John O’Donoghue, Solution Consultant for the Data Centre Computer Group, Dell Technologies Ireland.
Cybersecurity is more important than ever, as hacks and attacks surge following the mass migration to remote working. Irish businesses are coming to terms with their ‘new normal’ and as many within the workforce adapts to remote working over the longer-term, organisations will become ever more vulnerable to attack.
At a time when many small and medium-sized enterprises (SMEs) in Ireland are planning for an uncertain future while seeking to protect their employees, one area that businesses will need to focus on is security. Moreover, cybersecurity strategies need to be adapted at speed to the new ways of working to protect businesses.
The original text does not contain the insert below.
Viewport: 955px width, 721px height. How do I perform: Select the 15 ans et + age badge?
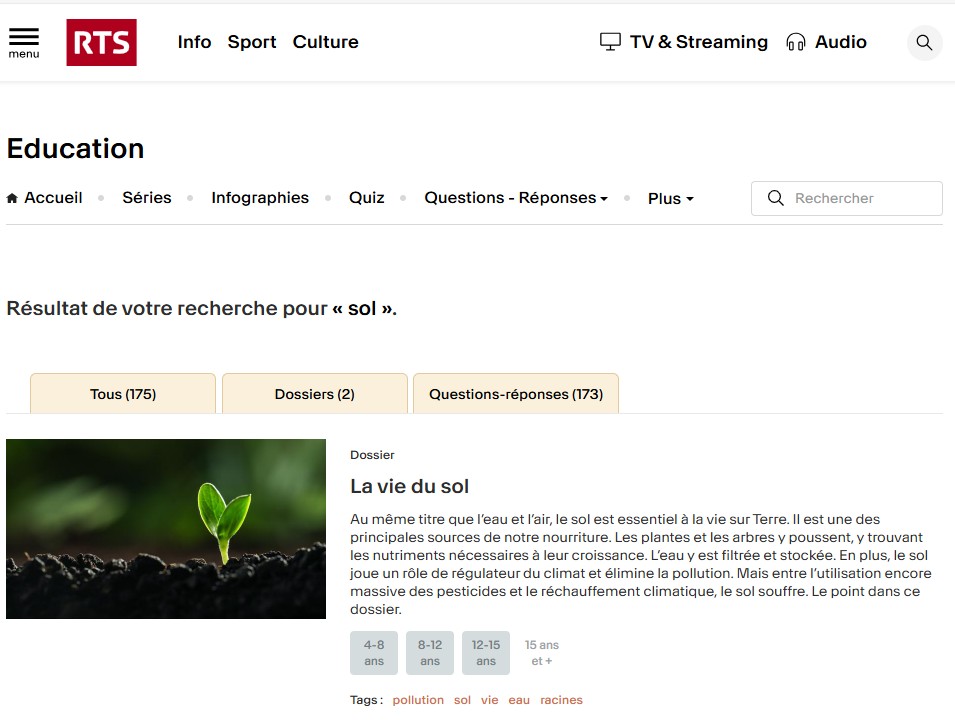(x=542, y=653)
For smaller and medium businesses struggling with cash flow issues, a cyber-attack could be disastrous.
Covid-19 Cyber Realities
Since the start of the Covid-19 outbreak, the volume of cyber-crime and cyber-attacks became significantly more prevalent in Ireland, while the rate of phishing attacks skyrocketed by over 600% in Europe compared to previous figures. Attackers have been exploiting the fear and uncertainty generated by the pandemic by luring users to click on a variety of links or handover personal details – or unknowingly download malware.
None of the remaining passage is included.